The Importance of 62
Aaron Judge is in rarified air. With one more home run, most will recognize him as the single-season home run king.
Last night in Toronto, New York Yankees outfield Aaron Judge hit his 61st home run of the season.
Officially, Judge tied the American League record set by Roger Maris in 1961. The fact that Judge did it exactly 61 years later. Judge joins Maris and Babe Ruth as the only players in American League history to hit 60 home runs in a season.
The fact that all three were New York Yankees of course has nothing at all to do with the homer-friendly dimensions of the many incarnations of Yankee Stadium.1
This weekend, Judge will likely hit his 62nd home run against the Orioles at Yankee Stadium2. And it will be celebrated across baseball
because he is a New York Yankee and if things don’t happen in New York ESPN doesn’t realize it happened because the Yankees are the most famous sports team on Earth.
But it will also be because Aaron Judge, in the eyes of many, will be the real single-season home run king.
Here is a list of every Major League Player who has hit 60 or more home runs in a season.
Barry Bonds, SF, 2001: 73
Mark McGwire, STL, 1998: 70
Sammy Sosa, CHC, 1998: 66
Mark McGwire, STL, 1999: 65
Sammy Sosa, CHC, 2001: 64
Sammy Sosa, CHC, 1999: 63
Roger Maris, NYY, 1961: 61
Aaron Judge, NYY, 2022, 61
Babe Ruth, NYY, 1927, 60
Those top six players all have a few things in common (beyond not just getting the benefit of friendly dimensions at Yankee Stadium). Bonds, McGwire, and Sosa all hit 60 or more in a three-year stretch, from 1998-2001. This coincided with Major League Baseball adding two more teams in 1998, so there was a dilution in pitching.3
But it also was the height of the steroid era. Mark McGwire admitted that he used steroids before Congress. Sammy Sosa still denies ever taking steroids, even though he reportedly tested positive in MLB’s anonymous tests in 2003; the same season he was caught using a corked bat.4 With Barry Bonds5 it was "the clear" and "the cream".
What that means is that no player has ever hit more than 61 home runs while doing it cleanly. Now that MLB has a drug testing policy, we can assume that Aaron Judge can be the first to do so.
Rightly or wrongly, Aaron Judge will be celebrated as the single-season home run king when he hits number 62. And I believe that is an appropriate decision.
If there is one thing that baseball fans hate, it’s cheating.
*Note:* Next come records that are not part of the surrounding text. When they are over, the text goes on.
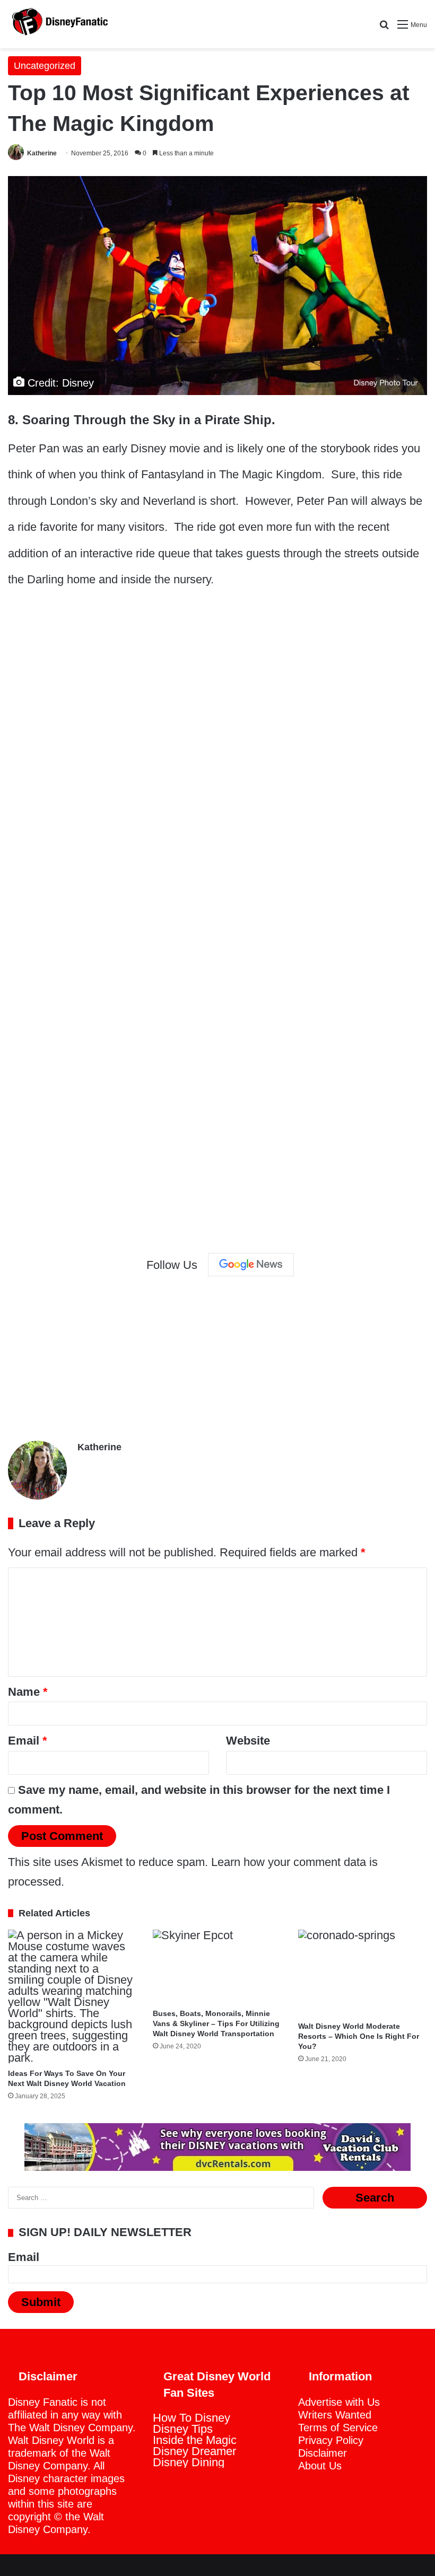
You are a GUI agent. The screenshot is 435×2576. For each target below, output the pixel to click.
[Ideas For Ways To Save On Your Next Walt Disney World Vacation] (72, 1996)
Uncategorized (44, 65)
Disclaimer (322, 2453)
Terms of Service (338, 2427)
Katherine (42, 153)
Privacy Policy (330, 2440)
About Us (320, 2466)
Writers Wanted (334, 2415)
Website (248, 1740)
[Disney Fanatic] (58, 24)
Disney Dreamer (194, 2451)
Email (27, 1740)
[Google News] (251, 1264)
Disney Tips (183, 2428)
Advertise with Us (339, 2402)
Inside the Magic (195, 2440)
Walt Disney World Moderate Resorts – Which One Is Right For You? (358, 2036)
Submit (40, 2302)
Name (28, 1691)
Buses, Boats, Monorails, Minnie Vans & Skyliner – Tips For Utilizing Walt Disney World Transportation (216, 2023)
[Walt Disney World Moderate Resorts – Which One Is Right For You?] (362, 1973)
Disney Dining (188, 2462)
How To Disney (191, 2417)
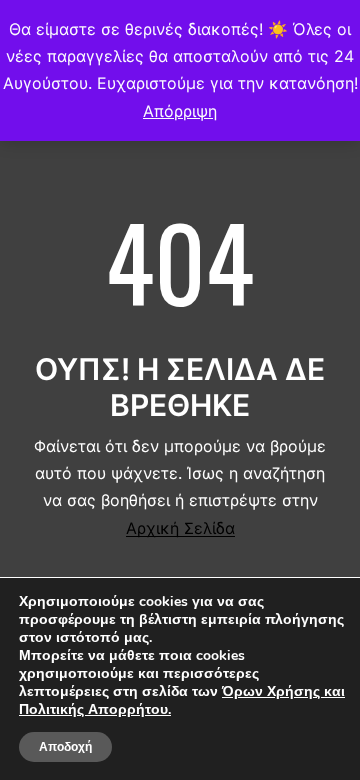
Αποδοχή (65, 747)
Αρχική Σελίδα (180, 528)
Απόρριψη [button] (180, 111)
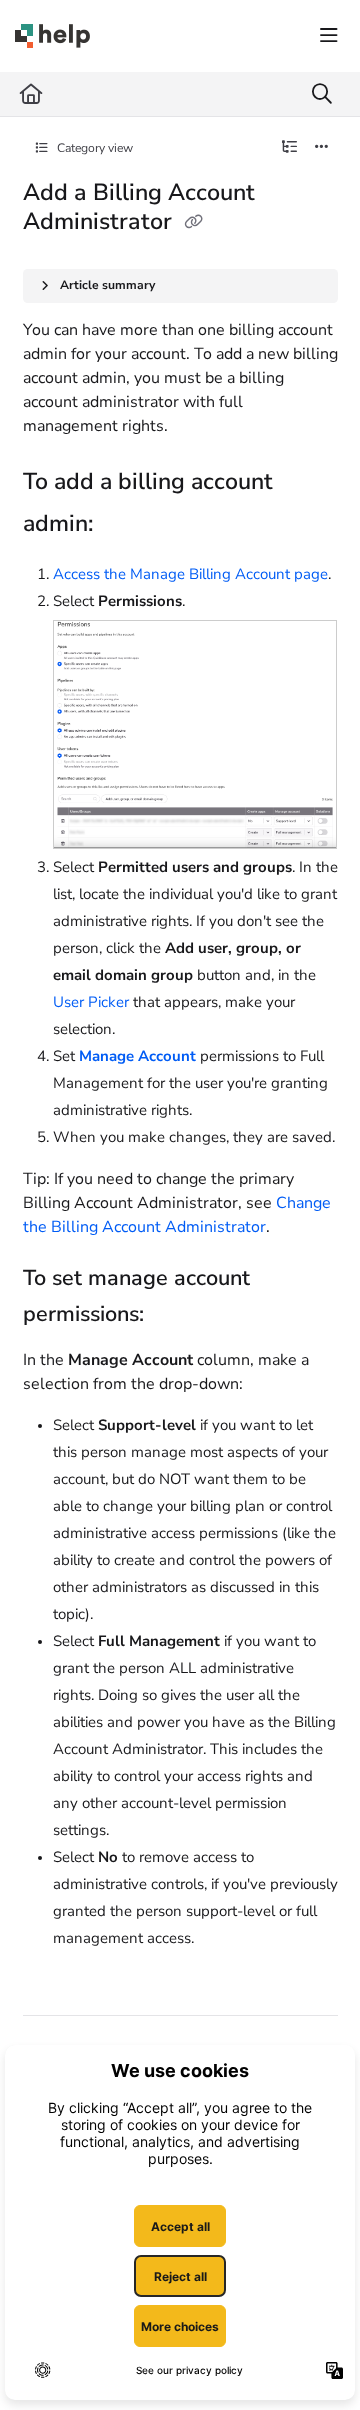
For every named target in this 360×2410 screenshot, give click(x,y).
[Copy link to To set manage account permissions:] (175, 1316)
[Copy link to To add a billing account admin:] (124, 525)
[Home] (52, 36)
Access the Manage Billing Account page (190, 574)
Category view (93, 148)
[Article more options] (322, 148)
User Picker (91, 1002)
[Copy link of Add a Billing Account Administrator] (194, 223)
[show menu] (329, 36)
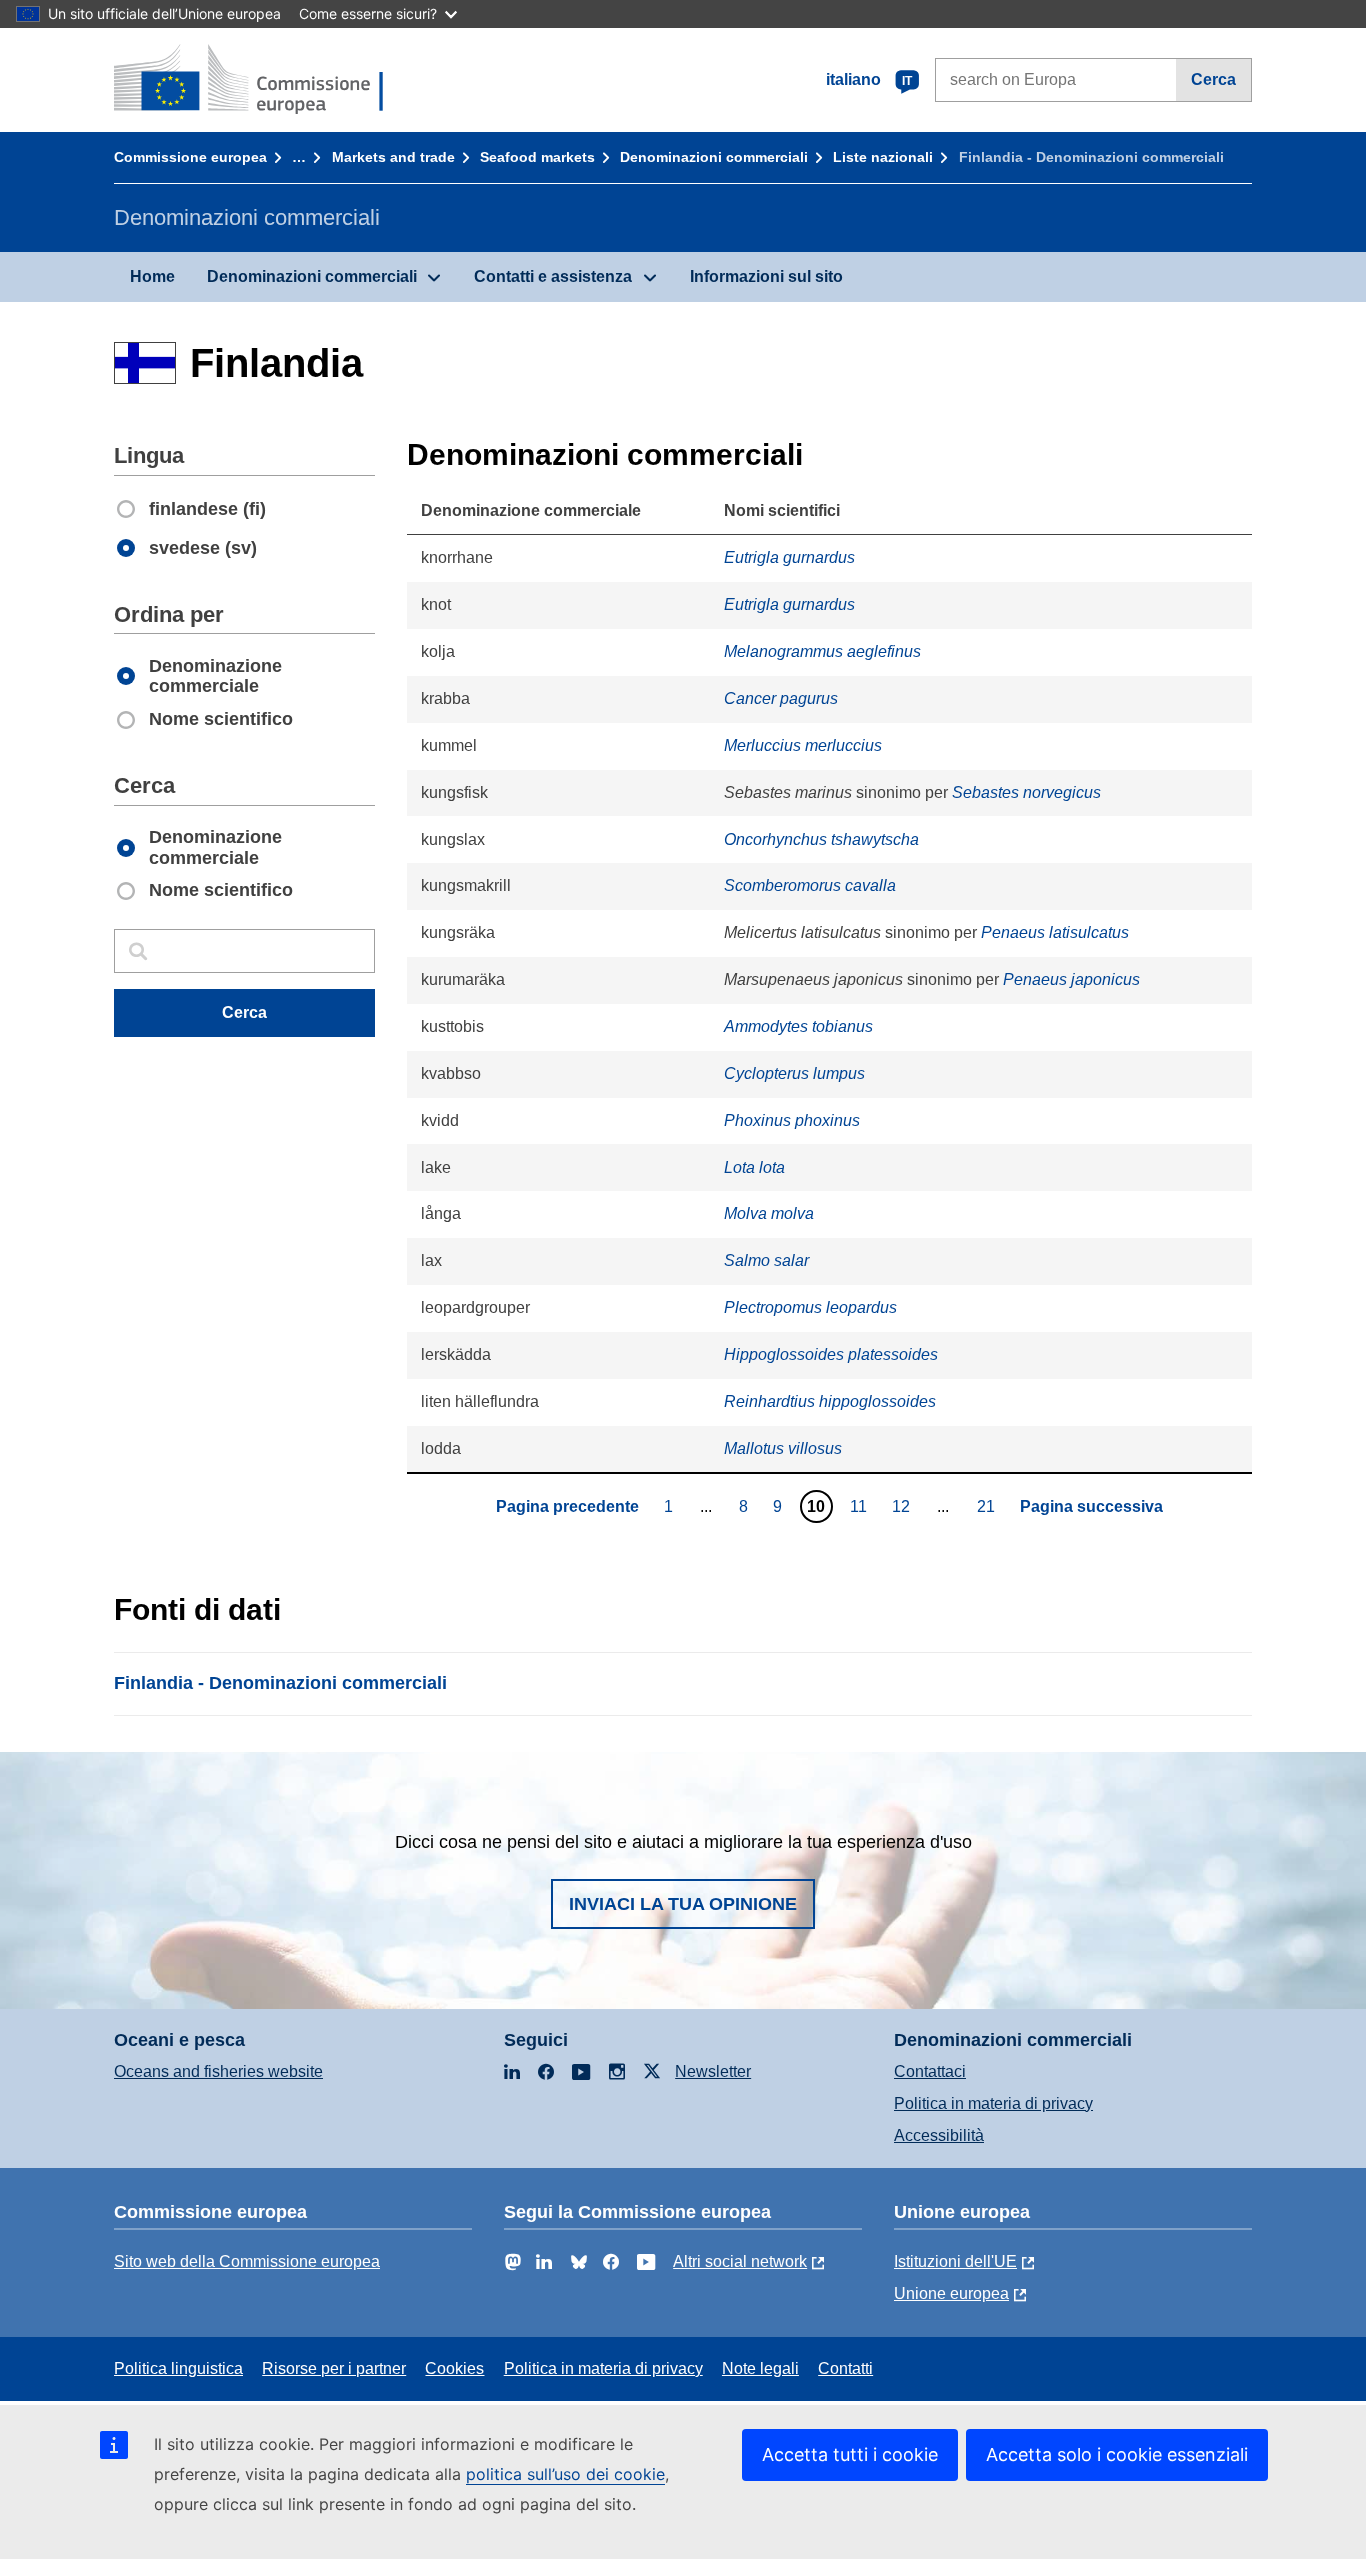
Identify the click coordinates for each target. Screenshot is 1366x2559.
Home (152, 276)
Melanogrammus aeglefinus (822, 651)
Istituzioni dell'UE (955, 2261)
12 (903, 1506)
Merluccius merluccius (803, 745)
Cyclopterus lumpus (794, 1073)
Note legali (760, 2368)
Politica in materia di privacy (993, 2103)
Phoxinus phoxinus (792, 1120)
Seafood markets (537, 157)
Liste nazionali (883, 157)
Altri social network (740, 2261)
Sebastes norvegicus (1026, 792)
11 (861, 1506)
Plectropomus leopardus (810, 1307)
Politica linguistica (178, 2368)
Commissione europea (190, 157)
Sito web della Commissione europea (247, 2261)
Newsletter (713, 2071)
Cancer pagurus (781, 698)
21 (988, 1506)
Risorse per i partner (334, 2368)
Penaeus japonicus (1071, 979)
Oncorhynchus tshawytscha (821, 839)
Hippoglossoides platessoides (831, 1354)
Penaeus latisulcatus (1055, 932)
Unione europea (951, 2293)
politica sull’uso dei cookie (565, 2474)
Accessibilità (939, 2135)
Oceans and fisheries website (218, 2071)
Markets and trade (393, 157)
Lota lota (754, 1167)
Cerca (1213, 79)
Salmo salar (766, 1260)
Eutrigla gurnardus (789, 557)
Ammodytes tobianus (798, 1026)
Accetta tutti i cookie (850, 2454)
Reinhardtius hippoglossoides (830, 1401)
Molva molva (769, 1213)
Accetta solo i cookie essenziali (1117, 2454)
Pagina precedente (567, 1506)
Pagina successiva (1091, 1506)
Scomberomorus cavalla (810, 885)
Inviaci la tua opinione (683, 1904)
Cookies (454, 2368)
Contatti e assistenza (553, 276)
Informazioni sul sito (766, 276)
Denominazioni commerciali (714, 157)
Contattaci (930, 2071)
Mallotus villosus (783, 1448)
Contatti (845, 2368)
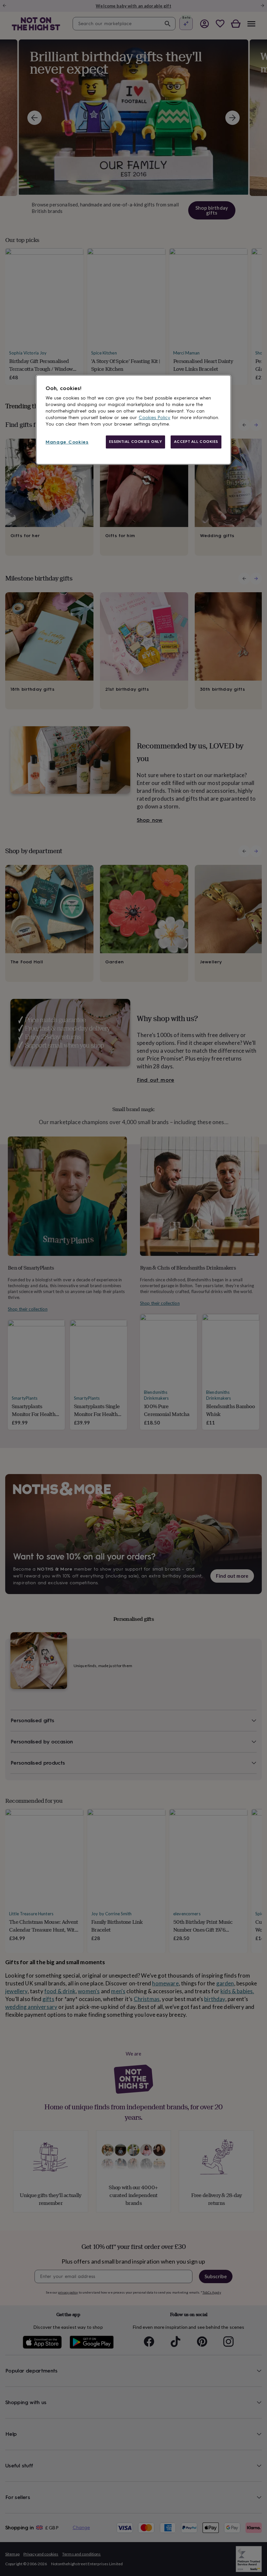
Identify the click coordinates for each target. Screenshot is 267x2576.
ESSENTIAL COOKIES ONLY (135, 441)
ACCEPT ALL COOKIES (196, 441)
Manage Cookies (67, 442)
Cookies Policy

Yes, Gaylord Perry’s act on the mound about the spitball was entertaining performance art. But you only need to look at the reaction to players who have been nailed for performance-enhancing drug use. More widely, look at the reaction to anybody associated with the Houston Astros sign-stealing scandal from 2017. They are mercilessly booed off the field by visiting fans.
Players that play the game the right way? They are lauded and celebrated. There is no better example of that than the Albert Pujols retirement tour and his pursuit of 700 home runs.
The applause that Pujols got for hitting #700 on the road says everything that you need to know.6
The applause when Judge hits #62 at Yankee Stadium this weekend will dwarf that.
Though it loathes me to salute a New York Yankee, Aaron Judge will be the real single-season home run king once he reaches #62. For the sake of recognizing the legitimacy of the game, it is the only right thing to do.
If you are wondering why this is important: https://www.cbssports.com/mlb/news/yankees-aaron-judge-pretty-upset-after-camden-yards-new-left-field-wall-costs-him-three-homer-game/
Which will annoy me, but alas.
As there was in 1961 when Maris hit 61.
The other weird thing about Sosa; he hit 60 home runs three times and never led the league in any of those seasons. In the two years he did win the home run title he “only” hit 50 and 49 respectively. It was a five-year stretch where he hit 292 home runs, which is equal to what Pat Burrell hit in his entire 12-year career.
Who would had a Hall of Fame career in progress before using “the clear” and “the cream”.
Though Pujols did play 85 games for the Dodgers last year and spent 9+ years before that playing for the crosstown Angels.